To systemically test the in vitro results, hypercholesterolemia, controlling obesity, was induced in mice of different background (including NOD SCID mice, which are non-obese mice) with different cells lines (to mimic different tumor subtypes) and data consistently showed greater tumor growth in the high LDL groups. This is in accordance with the results reported by Llaverias et al, in breast and prostate genetic mice models [29, 30]. Our xenograft models have the advantage of being more representative of breast cancer heterogeneity.

Tumors grown in hypercholesterolemic mice were characterized by higher proliferative ratios, measured by Ki67 immunostaining, which is considered a worse prognostic marker [31]. Higher frequency of lung metastasis was also observed in HD fed mice inoculated with the 4 T1 xenogeneic breast cancer cell line. In models using human breast cancer cell lines we were not able to detect systemic metastasis, either macro or microscopically, may be because those cells do not induce metastasis in mice (reports are very scarce) or because the length of our experiments was not sufficient.

We tried to reverse the hypercholesterolemic-induced phenotype by treating mice with lipid lowering drugs. However we did not achieve systemic LDL levels reduction with statins, in our model. This is a limitation of our work but such difficulty was also found by others [32]. Rats and mice that are commonly used in experimental cancer studies are generally unresponsive to the hypocholesterolemic effects of statins [32].

In humans, the effect of statins in cancer prevention and treatment remains controversial. Two large meta-analyses from 2006 described a neutral effect of satins in cancer incidence [33, 34]. A very recent cohort study crossing statins prescription/pharmacy dispense and cancer related-mortality in Denmark National databases [35], proved that statins use before diagnosis of cancer reduces cancer-related mortality. Although some limitations are found and pointed by the authors and others [36], such as lack of follow up and co-morbilities information, the association seem to be plausible, in the study population, suggesting a role for primary prevention.

While assuming that a putative effect of statins is due to plasma cholesterol levels reduction, the action of statins in cancer cells is not well known. Statins decrease intracellular cholesterol synthesis by targeting hidroxi-3-methyl-glutaril-CoA redutase 3. This may lower the products of mevalonate pathway involved in cell proliferation and by this mechanism prevent tumor progression. Some of these effects have been demonstrated in in vitro experiments [37]. However, there is poor evidence of direct effect of statins in cancer cells when taken orally [38]. Therefore, much remains to be learned and developed with regards to lipid control in breast cancer setting.

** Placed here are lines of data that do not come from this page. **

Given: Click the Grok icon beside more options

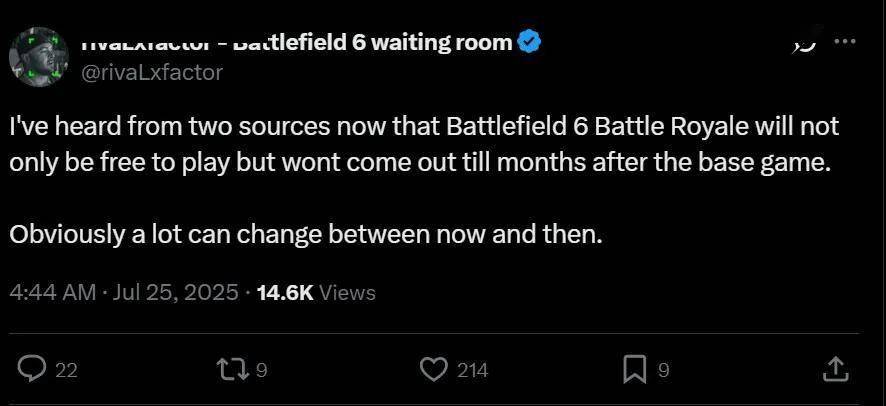Looking at the screenshot, I should click(x=802, y=42).
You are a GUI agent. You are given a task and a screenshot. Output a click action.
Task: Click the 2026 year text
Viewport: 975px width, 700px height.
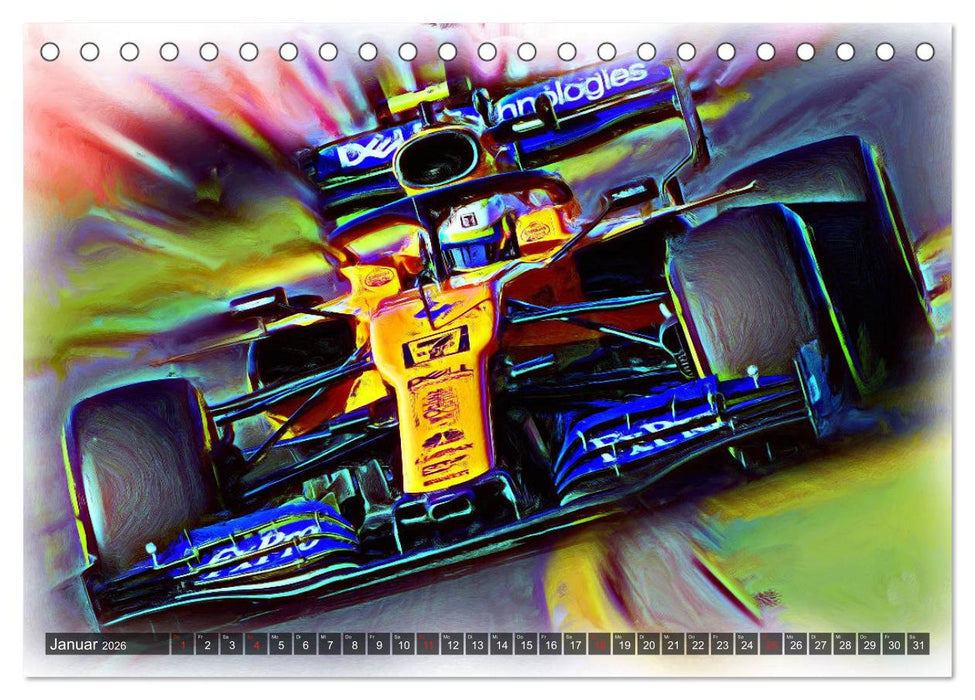113,644
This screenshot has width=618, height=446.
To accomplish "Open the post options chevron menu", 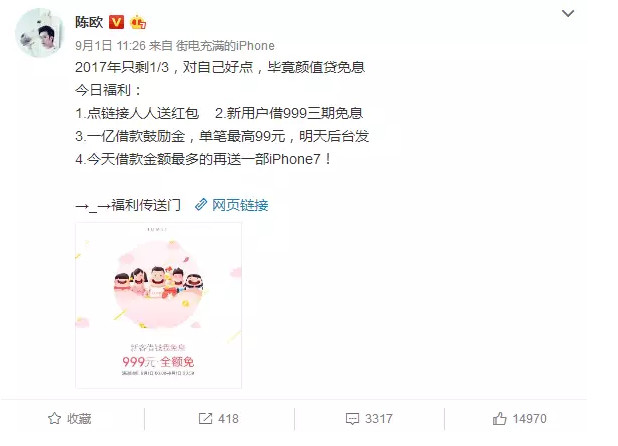I will [x=568, y=14].
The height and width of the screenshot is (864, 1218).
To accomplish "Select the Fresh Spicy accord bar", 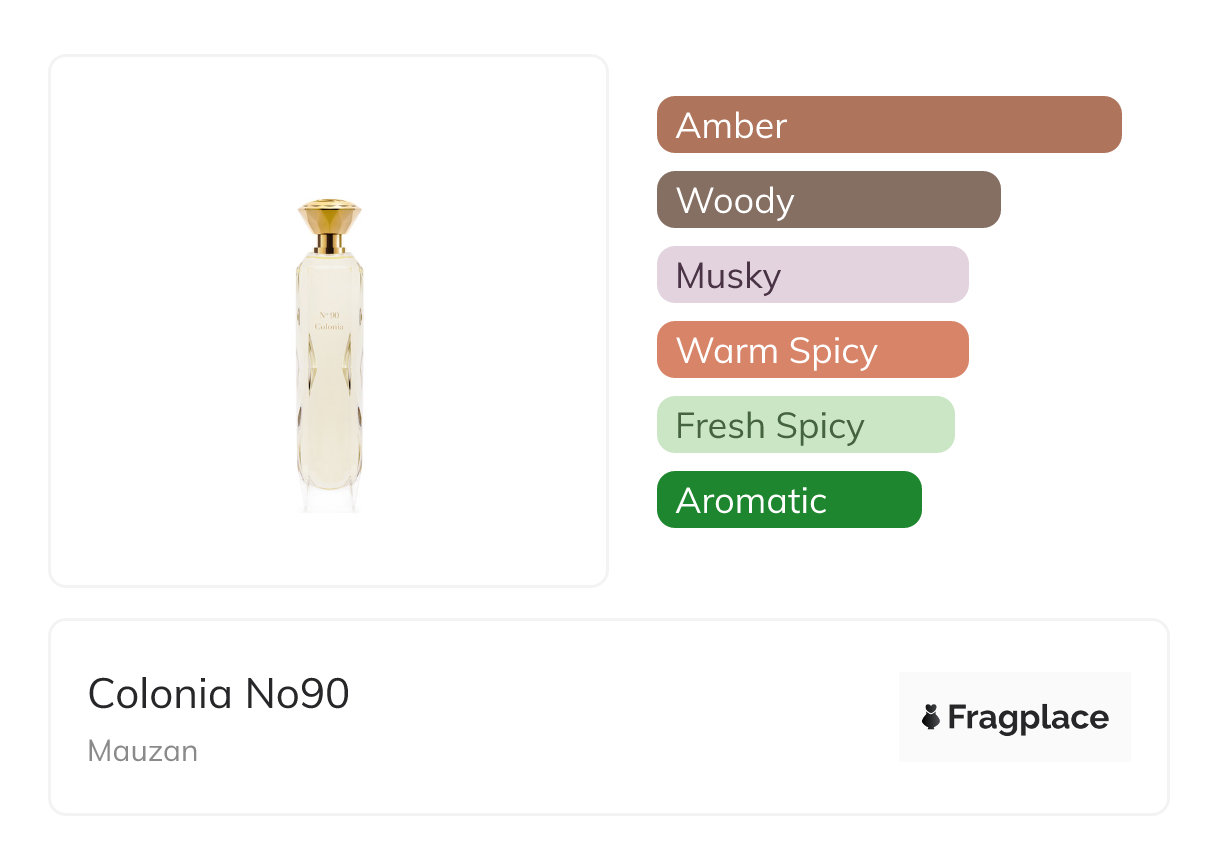I will click(805, 425).
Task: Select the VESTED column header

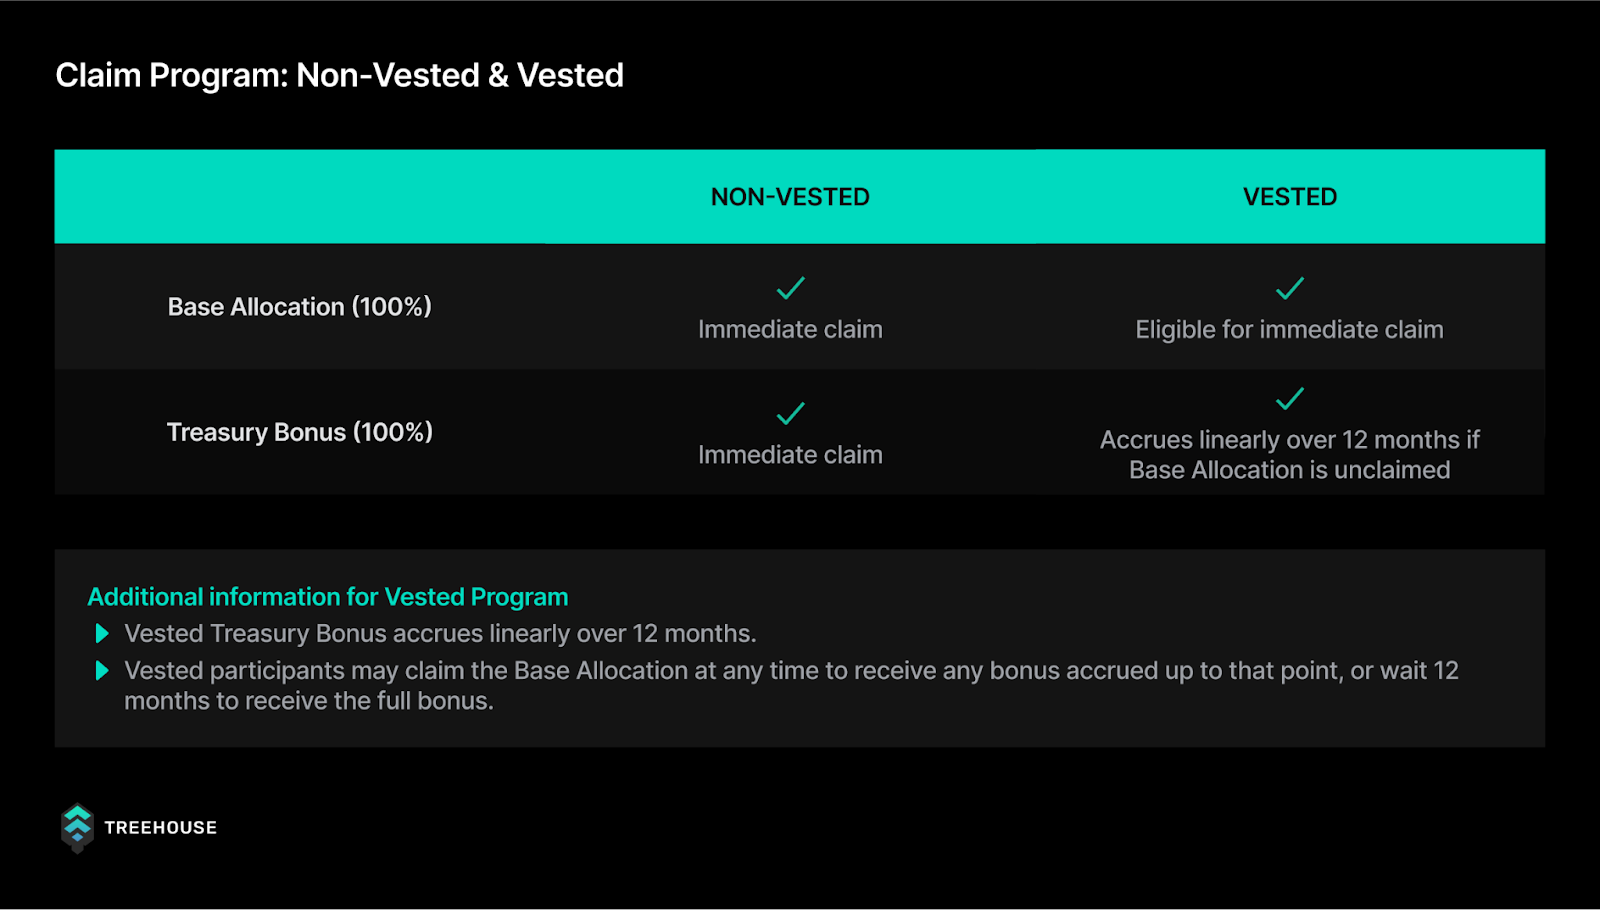Action: pos(1290,197)
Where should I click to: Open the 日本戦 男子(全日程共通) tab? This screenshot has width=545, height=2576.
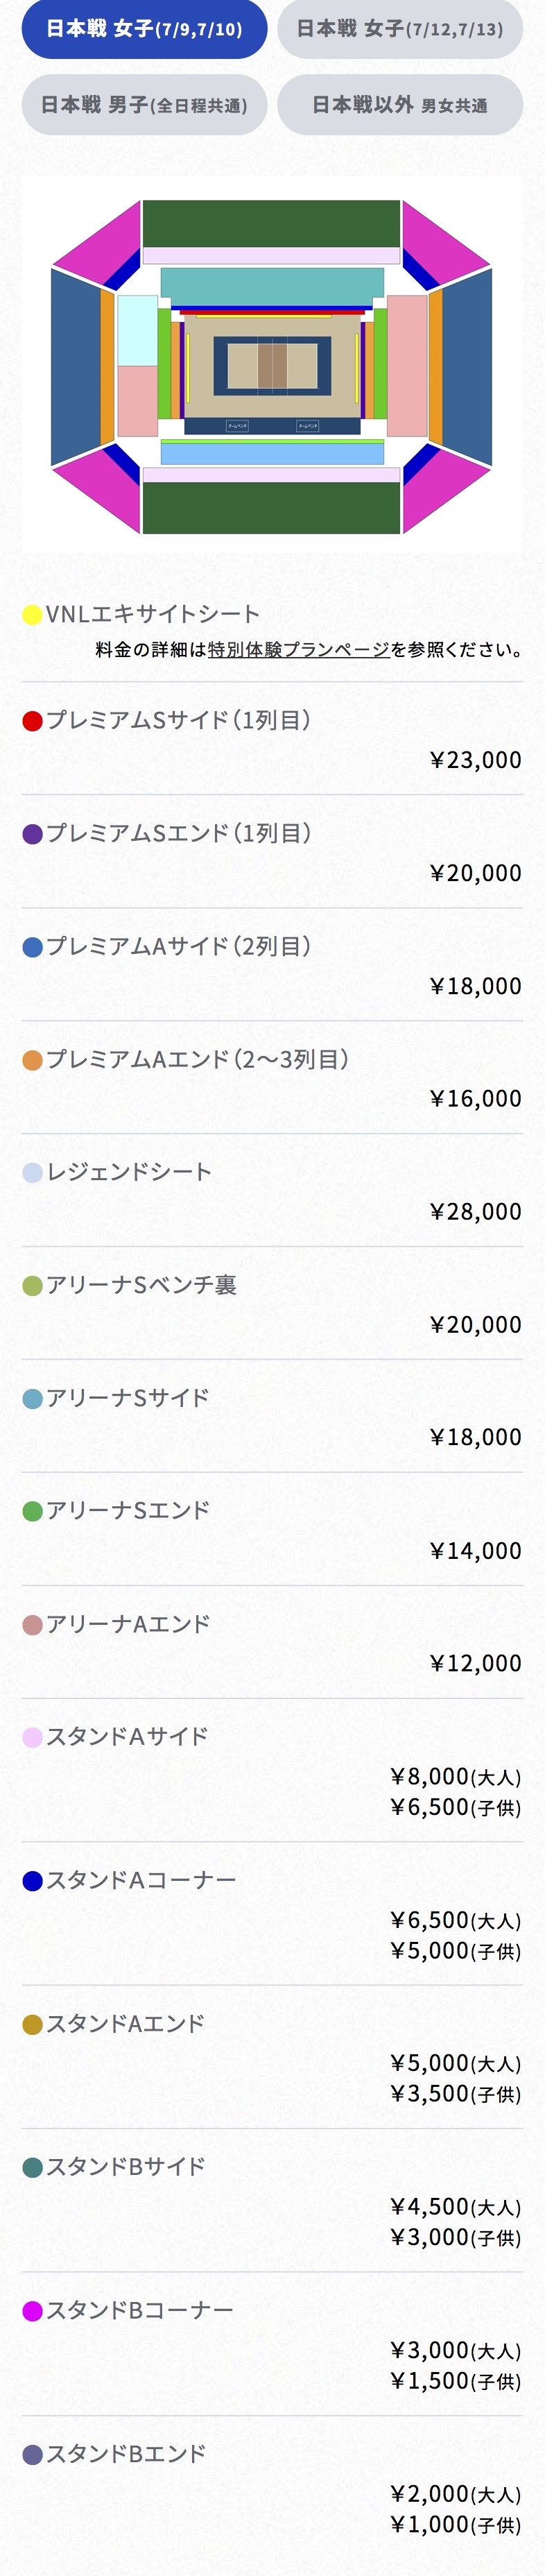pyautogui.click(x=144, y=105)
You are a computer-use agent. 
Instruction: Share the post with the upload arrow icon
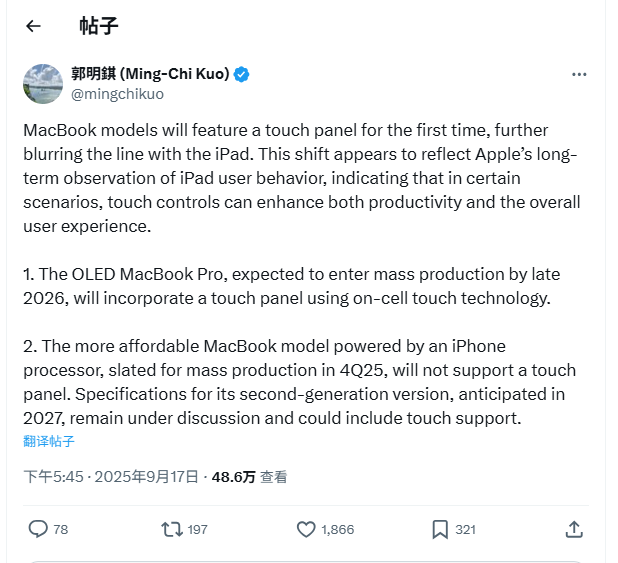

Taken together, our findings show that breast cancer exposed to an LDL-rich host macro environment may be in survival advantage, which will ultimately result in a more aggressive breast cancer phenotype (Figure 5). Our results are supported by functional studies in cell lines and animal models of breast cancer and are in strong accordance with clinical data.

Figure 5
figure 5

Phenotype of breast tumors exposed to high levels of cholesterol-Proposed Model. Breast tumors exposed to high levels of LDL-cholesterol are larger and show increased proliferation and migration while losing epithelial adhesion properties.

The study exposes the importance of controlling systemic cholesterol levels in breast cancer prevention and treatment and reveals LDL as a biomarker of aggressiveness.